Implement sampling, subarray scan, and percentile estimate
Company: Google
Role: Data Scientist
Category: Coding & Algorithms
Difficulty: easy
Interview Round: Technical Screen
Quick Answer: This multi-part problem evaluates skills in random sampling and geometric probability for uniform 2D sampling, algorithmic array processing for finding the longest strictly increasing contiguous subarray, and statistical approximation and interpolation from bucketed histogram counts to estimate percentiles.
Part 1: Map Uniform Random Samples to a Square
Constraints
- `0 <= u <= 1`
- `0 <= v <= 1`
- `u` and `v` should be treated as independent samples
- Your mapping must preserve uniformity over the square area
Examples
Input: (0.25, 0.75)
Expected Output: (-0.5, 0.5)
Explanation: Map each coordinate with `2*t - 1`.
Input: (0.5, 0.5)
Expected Output: (0.0, 0.0)
Explanation: The center of `[0, 1]` maps to the center of the square.
Input: (0.0, 1.0)
Expected Output: (-1.0, 1.0)
Explanation: Boundary-value edge case used for deterministic testing.
Input: (1.0, 0.0)
Expected Output: (1.0, -1.0)
Explanation: Another boundary-value edge case.
Hints
- How do you linearly map a number from `[0, 1]` into `[-1, 1]`?
- If the x-coordinate and y-coordinate are transformed independently in the same way, the 2D point remains uniform over the square.

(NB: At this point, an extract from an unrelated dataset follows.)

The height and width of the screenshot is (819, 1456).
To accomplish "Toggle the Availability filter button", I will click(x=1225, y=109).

Part 2: Longest Increasing Continuous Subarray
Constraints
- `0 <= len(nums) <= 200000`
- `-10^9 <= nums[i] <= 10^9`
- If the array is empty, return `0`
Examples
Input: ([1, 3, 5, 4, 7],)
Expected Output: 3
Explanation: The longest strictly increasing contiguous subarray is `[1, 3, 5]`.
Input: ([2, 2, 2, 2],)
Expected Output: 1
Explanation: Equal neighbors do not count as strictly increasing.
Input: ([],)
Expected Output: 0
Explanation: Edge case: empty array.
Input: ([10],)
Expected Output: 1
Explanation: Edge case: a single element is an increasing subarray of length 1.
Input: ([1, 2, 3, 4, 5],)
Expected Output: 5
Explanation: The entire array is strictly increasing.
Hints
- Scan the array from left to right and track the current increasing streak length.

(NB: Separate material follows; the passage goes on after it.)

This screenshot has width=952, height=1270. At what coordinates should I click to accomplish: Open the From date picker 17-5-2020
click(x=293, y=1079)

- When `nums[i] <= nums[i-1]`, the increasing streak must restart at length `1`.
Part 3: Approximate a Percentile from Histogram Buckets
Constraints
- `1 <= len(buckets) <= 200000`
- `left < right` for every bucket
- `count` is a non-negative integer
- Buckets are ordered by boundary
- The total count `sum(count)` is positive
- `0 <= p <= 1`
Examples
Input: ([(0, 10, 50), (10, 20, 30), (20, 40, 20)], 0.9)
Expected Output: 30.0
Explanation: Total count is 100, target is 90, which lies halfway through the last bucket, so the estimate is `20 + 0.5 * (40 - 20) = 30.0`.
Input: ([(0, 5, 2), (5, 15, 8)], 0.5)
Expected Output: 8.75
Explanation: Total count is 10, target is 5, which lies in the second bucket. Fraction inside the bucket is `(5 - 2) / 8 = 0.375`, so estimate is `5 + 0.375 * 10 = 8.75`.
Input: ([(0, 5, 2), (5, 15, 8)], 0.0)
Expected Output: 0.0
Explanation: Edge case: the 0th percentile is the left boundary of the first positive-count bucket.
Input: ([(0, 5, 2), (5, 15, 8)], 1.0)
Expected Output: 15.0
Explanation: Edge case: the 100th percentile is the right boundary of the last positive-count bucket.
Input: ([(0, 5, 0), (5, 10, 10)], 0.25)
Expected Output: 6.25
Explanation: Zero-count buckets are skipped. The percentile lies 25% of the way through the second bucket.
Hints
- First locate which bucket contains the percentile by scanning cumulative counts.
- Once you know the correct bucket, use the fraction of the bucket's count needed to reach the target rank, then scale that fraction across the bucket width.